■ **Your task**
Print the lines of the listing below from the line with "Given: Close the" to the line with "I will pos(421,273).", both included, copying each one exactly.

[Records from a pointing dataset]

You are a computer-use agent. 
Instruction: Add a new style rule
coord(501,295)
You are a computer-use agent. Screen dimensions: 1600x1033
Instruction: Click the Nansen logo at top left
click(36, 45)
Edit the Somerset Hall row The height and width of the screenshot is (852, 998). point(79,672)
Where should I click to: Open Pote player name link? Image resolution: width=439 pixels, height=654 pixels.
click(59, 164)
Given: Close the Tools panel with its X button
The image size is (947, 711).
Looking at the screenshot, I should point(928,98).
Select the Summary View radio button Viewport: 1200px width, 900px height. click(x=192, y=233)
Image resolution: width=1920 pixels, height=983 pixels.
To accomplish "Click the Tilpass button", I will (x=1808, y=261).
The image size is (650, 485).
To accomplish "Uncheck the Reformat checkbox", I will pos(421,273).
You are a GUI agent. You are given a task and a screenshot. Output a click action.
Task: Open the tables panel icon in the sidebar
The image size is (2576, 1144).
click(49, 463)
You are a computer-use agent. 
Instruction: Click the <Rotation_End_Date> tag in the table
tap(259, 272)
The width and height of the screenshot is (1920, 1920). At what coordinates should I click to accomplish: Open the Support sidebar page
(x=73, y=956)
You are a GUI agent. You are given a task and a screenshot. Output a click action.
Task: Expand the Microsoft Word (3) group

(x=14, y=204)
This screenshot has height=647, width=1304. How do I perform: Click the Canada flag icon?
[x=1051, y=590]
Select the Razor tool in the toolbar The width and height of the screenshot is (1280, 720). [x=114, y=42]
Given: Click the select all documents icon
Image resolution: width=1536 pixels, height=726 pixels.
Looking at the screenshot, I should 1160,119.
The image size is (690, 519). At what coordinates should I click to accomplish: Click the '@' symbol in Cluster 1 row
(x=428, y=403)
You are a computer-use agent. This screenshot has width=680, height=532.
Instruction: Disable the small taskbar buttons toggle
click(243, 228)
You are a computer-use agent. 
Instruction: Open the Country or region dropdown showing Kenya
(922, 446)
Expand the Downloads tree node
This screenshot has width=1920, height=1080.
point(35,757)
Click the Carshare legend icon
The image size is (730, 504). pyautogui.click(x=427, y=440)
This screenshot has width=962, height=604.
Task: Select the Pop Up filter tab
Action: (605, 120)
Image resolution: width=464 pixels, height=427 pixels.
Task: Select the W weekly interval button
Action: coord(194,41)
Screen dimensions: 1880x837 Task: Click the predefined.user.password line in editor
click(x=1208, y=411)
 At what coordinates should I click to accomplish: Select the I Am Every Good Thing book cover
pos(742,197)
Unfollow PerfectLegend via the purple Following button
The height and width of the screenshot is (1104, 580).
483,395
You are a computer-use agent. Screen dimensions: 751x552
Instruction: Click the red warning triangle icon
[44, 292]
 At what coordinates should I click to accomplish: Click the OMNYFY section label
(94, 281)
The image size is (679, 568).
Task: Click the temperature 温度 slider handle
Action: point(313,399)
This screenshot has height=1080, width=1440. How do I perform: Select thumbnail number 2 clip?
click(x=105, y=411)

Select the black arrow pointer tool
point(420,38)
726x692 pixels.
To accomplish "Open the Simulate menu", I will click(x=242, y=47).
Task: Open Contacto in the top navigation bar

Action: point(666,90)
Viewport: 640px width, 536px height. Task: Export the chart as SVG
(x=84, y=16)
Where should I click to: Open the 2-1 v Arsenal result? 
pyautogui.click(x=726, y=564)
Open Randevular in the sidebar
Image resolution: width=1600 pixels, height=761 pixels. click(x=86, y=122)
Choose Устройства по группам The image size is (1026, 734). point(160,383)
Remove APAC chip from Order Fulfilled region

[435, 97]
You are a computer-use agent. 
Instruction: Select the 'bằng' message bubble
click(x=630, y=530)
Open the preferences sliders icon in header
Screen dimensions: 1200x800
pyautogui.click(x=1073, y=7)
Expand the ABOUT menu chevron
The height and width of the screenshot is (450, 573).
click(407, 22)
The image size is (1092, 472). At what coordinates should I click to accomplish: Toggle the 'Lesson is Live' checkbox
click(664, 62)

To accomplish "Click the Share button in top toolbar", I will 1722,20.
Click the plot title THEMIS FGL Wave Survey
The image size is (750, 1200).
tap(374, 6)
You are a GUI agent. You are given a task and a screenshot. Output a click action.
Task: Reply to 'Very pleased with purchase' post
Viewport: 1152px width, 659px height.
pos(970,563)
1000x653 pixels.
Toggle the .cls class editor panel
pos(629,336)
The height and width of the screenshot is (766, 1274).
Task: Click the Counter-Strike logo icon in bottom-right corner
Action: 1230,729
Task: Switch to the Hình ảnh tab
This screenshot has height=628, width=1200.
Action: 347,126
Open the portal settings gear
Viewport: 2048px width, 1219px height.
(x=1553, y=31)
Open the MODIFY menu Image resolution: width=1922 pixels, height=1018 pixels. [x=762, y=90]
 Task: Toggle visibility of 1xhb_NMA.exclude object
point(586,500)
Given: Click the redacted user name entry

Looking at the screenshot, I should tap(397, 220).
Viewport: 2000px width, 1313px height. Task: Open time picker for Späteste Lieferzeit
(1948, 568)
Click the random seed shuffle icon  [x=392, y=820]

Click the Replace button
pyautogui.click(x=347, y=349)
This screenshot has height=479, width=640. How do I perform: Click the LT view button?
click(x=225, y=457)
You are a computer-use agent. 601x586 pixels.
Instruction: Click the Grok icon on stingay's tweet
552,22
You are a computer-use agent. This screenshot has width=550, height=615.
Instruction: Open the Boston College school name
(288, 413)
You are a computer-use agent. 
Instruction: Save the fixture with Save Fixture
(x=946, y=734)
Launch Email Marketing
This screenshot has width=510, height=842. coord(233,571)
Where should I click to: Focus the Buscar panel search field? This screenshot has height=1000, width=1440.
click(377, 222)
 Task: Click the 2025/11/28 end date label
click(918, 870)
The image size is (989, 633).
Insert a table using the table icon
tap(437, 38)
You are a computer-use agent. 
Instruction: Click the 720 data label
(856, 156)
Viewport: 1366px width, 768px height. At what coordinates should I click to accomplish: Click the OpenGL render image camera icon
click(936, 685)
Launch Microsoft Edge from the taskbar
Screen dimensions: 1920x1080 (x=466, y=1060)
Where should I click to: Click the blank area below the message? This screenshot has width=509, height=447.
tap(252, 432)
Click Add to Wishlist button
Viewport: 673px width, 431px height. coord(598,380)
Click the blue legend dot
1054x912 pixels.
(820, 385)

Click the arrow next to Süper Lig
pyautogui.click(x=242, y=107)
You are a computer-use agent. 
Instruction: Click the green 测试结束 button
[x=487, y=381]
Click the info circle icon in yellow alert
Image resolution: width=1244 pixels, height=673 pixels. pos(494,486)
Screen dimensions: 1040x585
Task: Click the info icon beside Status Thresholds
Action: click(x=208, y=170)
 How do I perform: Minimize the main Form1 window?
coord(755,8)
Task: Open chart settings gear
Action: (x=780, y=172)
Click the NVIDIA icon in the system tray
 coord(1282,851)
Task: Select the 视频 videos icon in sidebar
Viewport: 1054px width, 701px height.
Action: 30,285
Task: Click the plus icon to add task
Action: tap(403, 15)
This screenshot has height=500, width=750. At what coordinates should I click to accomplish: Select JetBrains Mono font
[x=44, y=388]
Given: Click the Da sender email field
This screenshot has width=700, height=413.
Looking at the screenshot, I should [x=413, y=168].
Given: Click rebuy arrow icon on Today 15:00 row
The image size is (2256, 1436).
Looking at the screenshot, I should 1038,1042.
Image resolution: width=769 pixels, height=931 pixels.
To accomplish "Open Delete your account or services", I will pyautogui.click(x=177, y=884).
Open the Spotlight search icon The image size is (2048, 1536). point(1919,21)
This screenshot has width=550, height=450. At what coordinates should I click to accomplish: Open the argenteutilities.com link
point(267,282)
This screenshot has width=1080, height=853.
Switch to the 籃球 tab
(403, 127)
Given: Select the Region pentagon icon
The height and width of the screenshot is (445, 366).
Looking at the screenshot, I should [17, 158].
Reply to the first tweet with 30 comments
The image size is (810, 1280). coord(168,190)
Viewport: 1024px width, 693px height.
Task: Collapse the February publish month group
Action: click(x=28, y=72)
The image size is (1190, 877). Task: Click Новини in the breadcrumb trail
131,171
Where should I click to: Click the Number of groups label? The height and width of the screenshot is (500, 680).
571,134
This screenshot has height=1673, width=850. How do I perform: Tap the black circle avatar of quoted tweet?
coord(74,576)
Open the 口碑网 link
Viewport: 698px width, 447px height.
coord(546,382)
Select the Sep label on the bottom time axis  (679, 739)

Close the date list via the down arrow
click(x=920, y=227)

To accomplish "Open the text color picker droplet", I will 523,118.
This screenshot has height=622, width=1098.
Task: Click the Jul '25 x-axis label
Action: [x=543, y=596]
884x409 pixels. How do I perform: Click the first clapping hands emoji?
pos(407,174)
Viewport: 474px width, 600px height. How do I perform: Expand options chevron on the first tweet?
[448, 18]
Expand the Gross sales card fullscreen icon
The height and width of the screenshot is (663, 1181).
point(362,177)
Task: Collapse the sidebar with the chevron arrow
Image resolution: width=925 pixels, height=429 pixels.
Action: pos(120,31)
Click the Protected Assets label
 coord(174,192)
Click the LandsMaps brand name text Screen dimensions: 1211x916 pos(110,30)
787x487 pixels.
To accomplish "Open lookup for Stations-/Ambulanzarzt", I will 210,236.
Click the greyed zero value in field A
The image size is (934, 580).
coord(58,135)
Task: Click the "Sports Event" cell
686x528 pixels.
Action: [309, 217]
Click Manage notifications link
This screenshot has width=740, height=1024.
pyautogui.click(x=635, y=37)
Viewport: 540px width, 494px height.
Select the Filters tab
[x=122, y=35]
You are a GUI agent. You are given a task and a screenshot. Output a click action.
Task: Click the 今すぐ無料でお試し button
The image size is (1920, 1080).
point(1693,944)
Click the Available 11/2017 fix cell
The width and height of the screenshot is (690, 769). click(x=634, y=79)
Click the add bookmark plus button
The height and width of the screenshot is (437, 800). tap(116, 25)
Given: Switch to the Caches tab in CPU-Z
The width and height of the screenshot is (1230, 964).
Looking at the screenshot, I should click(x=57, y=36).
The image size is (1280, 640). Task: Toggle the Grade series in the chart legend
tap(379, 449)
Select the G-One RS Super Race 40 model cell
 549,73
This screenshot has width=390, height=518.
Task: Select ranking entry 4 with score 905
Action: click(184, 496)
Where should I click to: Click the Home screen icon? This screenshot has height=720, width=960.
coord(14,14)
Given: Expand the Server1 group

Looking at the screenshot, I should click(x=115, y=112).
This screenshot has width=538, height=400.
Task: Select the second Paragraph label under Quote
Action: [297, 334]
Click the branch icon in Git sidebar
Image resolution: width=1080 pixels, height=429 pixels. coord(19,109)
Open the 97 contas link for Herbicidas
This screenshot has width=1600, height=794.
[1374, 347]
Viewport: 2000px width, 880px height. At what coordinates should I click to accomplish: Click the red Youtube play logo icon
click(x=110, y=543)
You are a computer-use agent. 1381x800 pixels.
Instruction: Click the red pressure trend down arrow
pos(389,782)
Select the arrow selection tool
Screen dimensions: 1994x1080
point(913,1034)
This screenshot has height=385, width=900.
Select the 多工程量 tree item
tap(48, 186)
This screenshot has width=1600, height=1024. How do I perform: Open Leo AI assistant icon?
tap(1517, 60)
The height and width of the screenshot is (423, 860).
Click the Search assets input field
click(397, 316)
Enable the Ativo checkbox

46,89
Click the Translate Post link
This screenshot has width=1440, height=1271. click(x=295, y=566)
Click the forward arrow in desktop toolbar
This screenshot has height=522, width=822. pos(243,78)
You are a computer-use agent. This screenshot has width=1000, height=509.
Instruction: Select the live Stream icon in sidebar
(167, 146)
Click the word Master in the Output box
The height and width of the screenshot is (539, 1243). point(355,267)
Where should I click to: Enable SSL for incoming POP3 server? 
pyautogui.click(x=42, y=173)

■ **Response to this exercise**
Given: Close the Tools panel with its X button
The image size is (947, 711).
Looking at the screenshot, I should point(928,98).
Select the Summary View radio button Viewport: 1200px width, 900px height. click(x=192, y=233)
Image resolution: width=1920 pixels, height=983 pixels.
To accomplish "Click the Tilpass button", I will (x=1808, y=261).
The image size is (650, 485).
To accomplish "Uncheck the Reformat checkbox", I will pos(421,273).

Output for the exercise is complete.